The U.S. economy crashed in 2008 and 2009 in a classic balance-sheet recession, like 1929 in the United States or 1989 in Japan.

Balance-sheet recessions happen after long booms. Asset prices rise. Households and corporations borrow and borrow to buy and buy. Suddenly the asset prices cease rising. Suddenly everybody realizes the debt burden is too heavy. The game of musical chairs abruptly stops.

For recovery to begin, the ratio of debt to income must decline.

That process has already started in the United States.

Personal savings rates have jumped, from virtually zero in the mid-2000s to 5.5 percent in the early months of 2011.

Collectively, Americans are selling more to the rest of the world and buying less from other nations. U.S. exports hit an all-time high in March 2011, and are up more than 21 percent from 2009. Meanwhile, the non-oil trade deficit is dropping: down 6 percent in the first quarter of 2011.

These steps are uncomfortable, but they are necessary. Yet much of the current political debate seems intended to suggest that there is some other way out. 

Some argue that the real problem is public-sector debt, not private-sector debt. Cut government spending enough, they say, and watch the economy soar.

That was a good argument in an anti-inflation recession like 1980. Back then, the recession was caused by the Federal Reserve raising interest rates to crush raging inflation. By cutting government spending, we abated inflationary pressures, and helped shorten the period in which high interest rates were necessary.

But this recession did not start that way, and so that old 1980 medicine won't work.

This recession was triggered by private-sector panic, not government action. And the wrong government action can prolong the private-sector panic and aggravate the recession.

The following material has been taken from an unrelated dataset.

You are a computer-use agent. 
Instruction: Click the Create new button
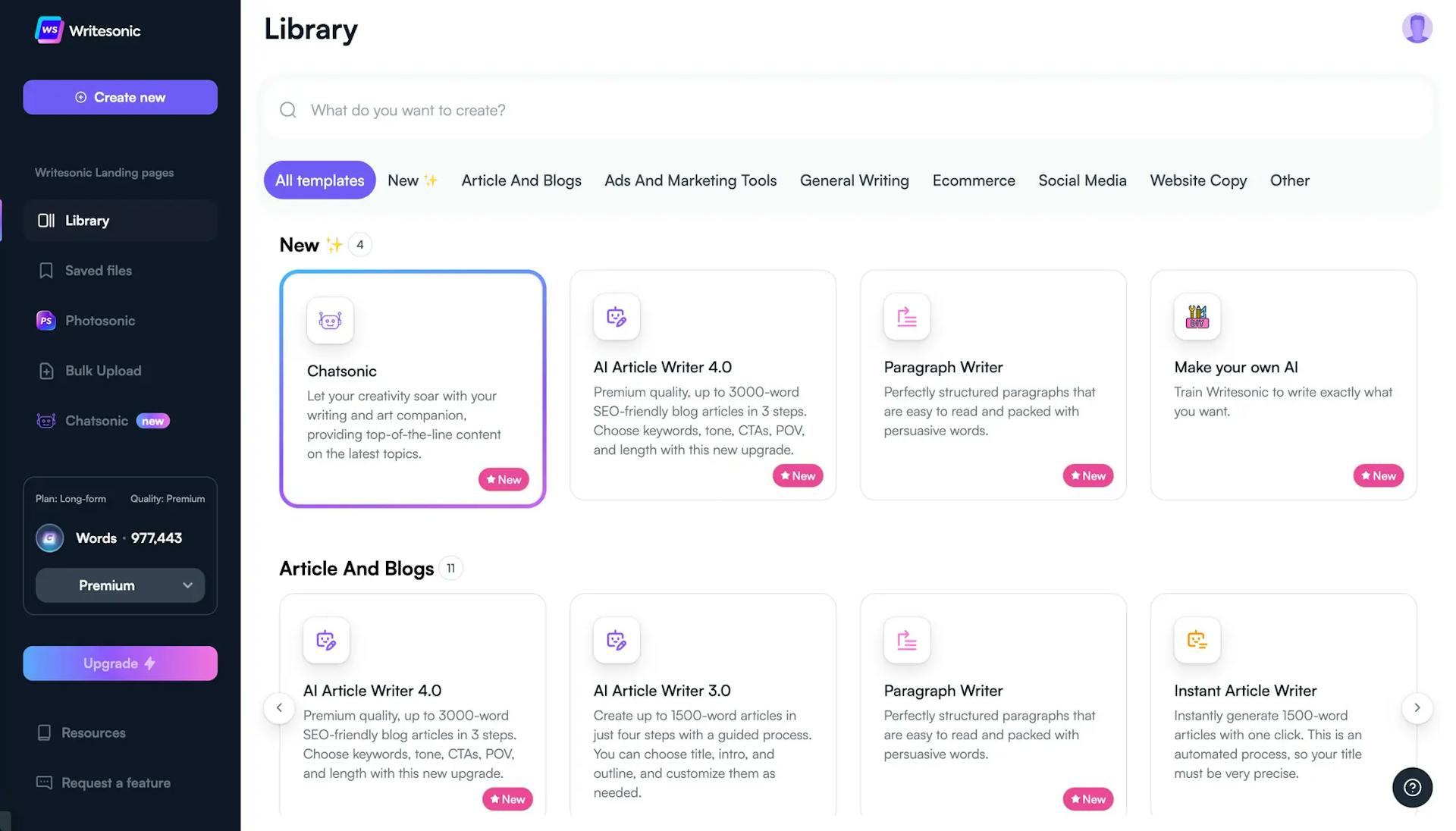[120, 97]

For example: Many on Wall Street are fretting about the decline in the value of the U.S. dollar. And yes, the decline in the dollar has negative effects. A declining dollar means that everybody who earns income in dollars is poorer relative to the rest of the world. A decline in the dollar means that dollar-holders perceive internationally traded goods (oil, wheat, Paris hotel rooms) as more expensive.

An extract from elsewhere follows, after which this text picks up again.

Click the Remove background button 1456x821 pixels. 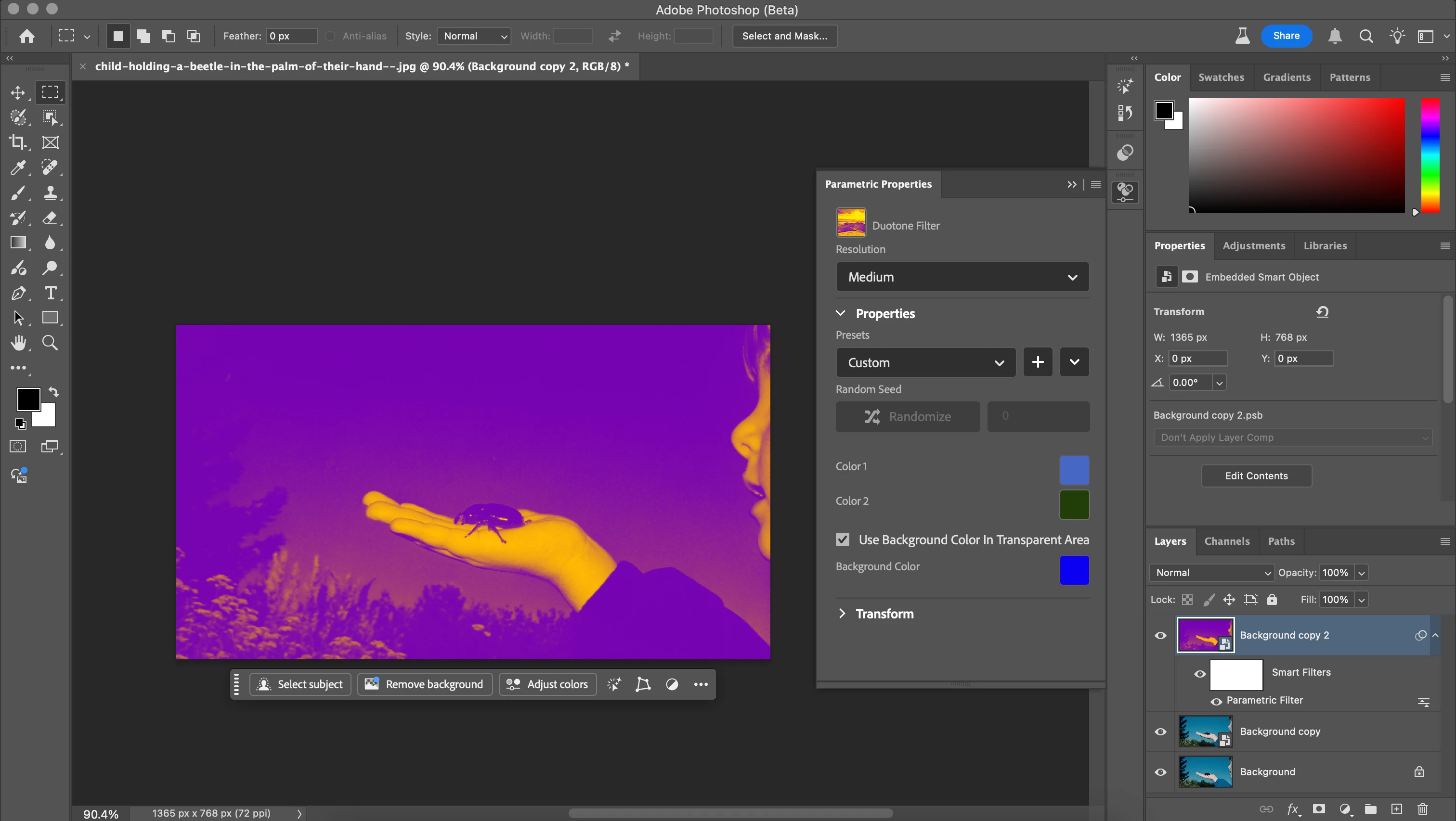coord(425,684)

But those negative effects are features, not bugs. Those negative effects induce Americans to buy less and sell more. A cheaper dollar invites foreigners to buy U.S. assets. The sellers of those assets can then use foreign money to repay their creditors and extinguish their debt. This is what recovery looks like. Americans got into this mess by speculating in hopes of getting rich quick. Americans will escape by working more, harder, and longer to get rich slow.